• _INPUT_
+---+

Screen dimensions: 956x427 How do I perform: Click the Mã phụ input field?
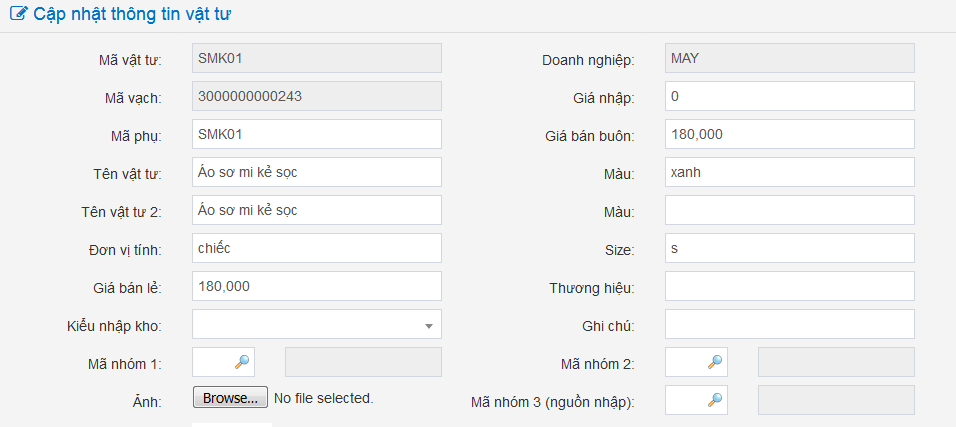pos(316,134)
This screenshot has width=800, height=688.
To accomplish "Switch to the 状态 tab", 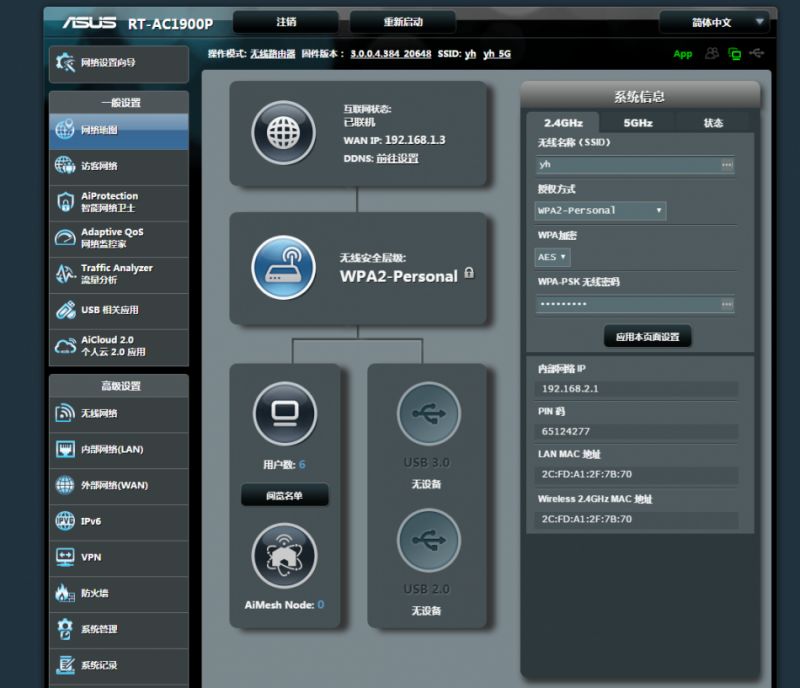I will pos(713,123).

+---+

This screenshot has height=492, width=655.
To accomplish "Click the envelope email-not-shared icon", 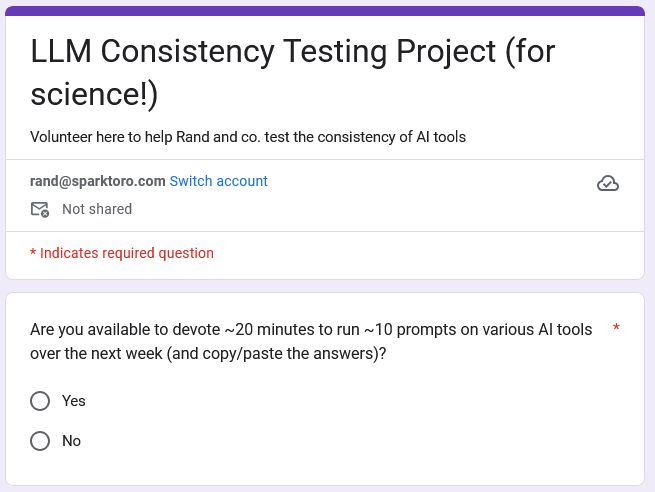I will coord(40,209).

+---+

• _TASK REQUIREMENTS_
Every line above that holds the word "width" is to be found and copied.

• _ANSWER FOR THE TASK_
This screenshot has width=800, height=688.
This screenshot has height=492, width=655.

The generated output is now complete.